George Soros has not lost his touch nor the ability to spot a weakness in a country’s financial market. Where can we get a better example of a country which would try to handle problems in a sublime manner than China. Soros wrote on Jan. 2 in Project Syndicate that while there are “eerie resemblances” with financial conditions before the U.S. crash, China’s government controls the banks and has given precedence to protecting growth over structural reforms recommended by the central bank. The contradiction in China’s policies is that “restarting the furnaces also reignites exponential debt growth, which can’t be sustained for much longer than a couple of years,” he wrote.
Industrial & Commercial Bank of China Ltd., the world’s most profitable bank, is rejecting requests to compensate holders of the financing, which was structured by China Credit Trust Co. to raise funds for a coal miner. New York-based Moody’s Investors Service says it is typical of financial products that have kept debt off banks’balance sheets. The borrower, Shanxi Zhenfu Energy Group, collapsed in 2012 after leading shareholder Wang Pingyan was arrested for illegal deposit-taking.

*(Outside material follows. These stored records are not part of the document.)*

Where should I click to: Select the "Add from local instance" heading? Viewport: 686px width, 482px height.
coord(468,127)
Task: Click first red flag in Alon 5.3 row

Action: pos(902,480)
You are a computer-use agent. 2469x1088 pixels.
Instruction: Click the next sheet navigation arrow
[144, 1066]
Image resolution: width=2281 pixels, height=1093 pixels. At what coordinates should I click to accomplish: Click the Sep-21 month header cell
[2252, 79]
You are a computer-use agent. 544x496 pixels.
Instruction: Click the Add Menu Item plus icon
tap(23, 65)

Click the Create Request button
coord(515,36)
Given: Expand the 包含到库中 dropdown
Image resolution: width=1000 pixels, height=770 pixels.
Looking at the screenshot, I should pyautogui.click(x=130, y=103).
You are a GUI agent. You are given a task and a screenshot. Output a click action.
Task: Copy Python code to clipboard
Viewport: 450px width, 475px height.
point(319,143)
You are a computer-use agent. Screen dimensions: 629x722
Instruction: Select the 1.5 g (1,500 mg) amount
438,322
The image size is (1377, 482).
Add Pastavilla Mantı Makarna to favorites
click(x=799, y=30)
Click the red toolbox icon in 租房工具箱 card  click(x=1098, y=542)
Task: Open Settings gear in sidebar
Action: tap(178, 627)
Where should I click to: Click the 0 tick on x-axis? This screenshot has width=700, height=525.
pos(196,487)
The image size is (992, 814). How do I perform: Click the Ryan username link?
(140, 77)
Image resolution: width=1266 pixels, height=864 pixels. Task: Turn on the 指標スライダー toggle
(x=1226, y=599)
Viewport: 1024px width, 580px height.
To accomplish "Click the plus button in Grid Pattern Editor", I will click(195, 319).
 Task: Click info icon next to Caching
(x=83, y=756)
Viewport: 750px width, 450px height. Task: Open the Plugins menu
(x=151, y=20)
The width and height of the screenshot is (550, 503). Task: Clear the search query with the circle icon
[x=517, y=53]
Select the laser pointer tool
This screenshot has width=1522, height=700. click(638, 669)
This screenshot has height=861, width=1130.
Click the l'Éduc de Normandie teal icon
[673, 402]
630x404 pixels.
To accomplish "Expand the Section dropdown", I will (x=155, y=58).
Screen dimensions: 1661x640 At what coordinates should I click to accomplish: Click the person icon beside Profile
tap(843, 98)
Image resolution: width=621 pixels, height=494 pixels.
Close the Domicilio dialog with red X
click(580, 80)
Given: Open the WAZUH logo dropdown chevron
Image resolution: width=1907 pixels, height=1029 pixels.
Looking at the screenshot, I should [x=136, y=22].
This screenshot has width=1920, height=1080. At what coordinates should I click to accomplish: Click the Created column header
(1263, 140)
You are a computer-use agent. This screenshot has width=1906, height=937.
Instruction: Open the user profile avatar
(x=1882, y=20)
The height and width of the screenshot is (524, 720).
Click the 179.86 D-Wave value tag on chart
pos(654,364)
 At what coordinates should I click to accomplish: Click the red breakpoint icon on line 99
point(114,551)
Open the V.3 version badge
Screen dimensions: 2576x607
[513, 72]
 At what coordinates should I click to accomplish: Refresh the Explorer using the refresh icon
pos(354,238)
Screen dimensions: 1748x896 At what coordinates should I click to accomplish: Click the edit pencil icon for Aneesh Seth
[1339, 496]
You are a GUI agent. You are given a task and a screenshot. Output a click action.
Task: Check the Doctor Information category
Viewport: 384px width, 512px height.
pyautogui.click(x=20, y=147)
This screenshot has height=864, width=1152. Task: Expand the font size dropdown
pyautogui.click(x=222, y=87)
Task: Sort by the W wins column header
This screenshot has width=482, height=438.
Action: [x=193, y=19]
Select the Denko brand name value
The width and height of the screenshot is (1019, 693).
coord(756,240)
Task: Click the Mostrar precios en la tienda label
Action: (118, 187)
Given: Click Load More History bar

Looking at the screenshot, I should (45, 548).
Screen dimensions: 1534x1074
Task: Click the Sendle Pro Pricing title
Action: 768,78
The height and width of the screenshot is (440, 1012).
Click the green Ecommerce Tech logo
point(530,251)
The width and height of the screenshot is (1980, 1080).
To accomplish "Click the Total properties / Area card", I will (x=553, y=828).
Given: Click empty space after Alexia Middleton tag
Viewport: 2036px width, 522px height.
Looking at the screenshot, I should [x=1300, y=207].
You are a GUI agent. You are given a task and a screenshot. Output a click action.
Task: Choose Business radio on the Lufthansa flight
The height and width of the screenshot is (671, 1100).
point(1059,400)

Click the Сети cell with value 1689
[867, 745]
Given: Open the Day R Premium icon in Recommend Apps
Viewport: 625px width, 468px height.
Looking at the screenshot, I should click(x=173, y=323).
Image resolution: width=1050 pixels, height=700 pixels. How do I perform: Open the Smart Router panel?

Payment on the three-year, so-called Credit Equals Gold No. 1 product is due Jan. 31.
China is moving in the direction of the U.S. subprime crisis. But the system is at least a few years away from eruption. China can deal with this credit explosion cleverly if it wants to by raising interest rates steadily to defuse the bomb.”
Industrial & Commercial Bank of China Ltd., the world’s most profitable bank, is rejecting requests to compensate holders of the financing, which was structured by China Credit Trust Co. to raise funds for a coal miner. New York-based Moody’s Investors Service says it is typical of financial products that have kept debt off banks’balance sheets. The borrower, Shanxi Zhenfu Energy Group, collapsed in 2012 after leading shareholder Wang Pingyan was arrested for illegal deposit-taking. Payment on the three-year, so-called Credit Equals Gold No. 1 product is due Jan. 31.
China is moving in the direction of the U.S. subprime crisis. But the system is at least a few years away from eruption. China can deal with this credit explosion cleverly if it wants to by raising interest rates steadily to defuse the bomb.”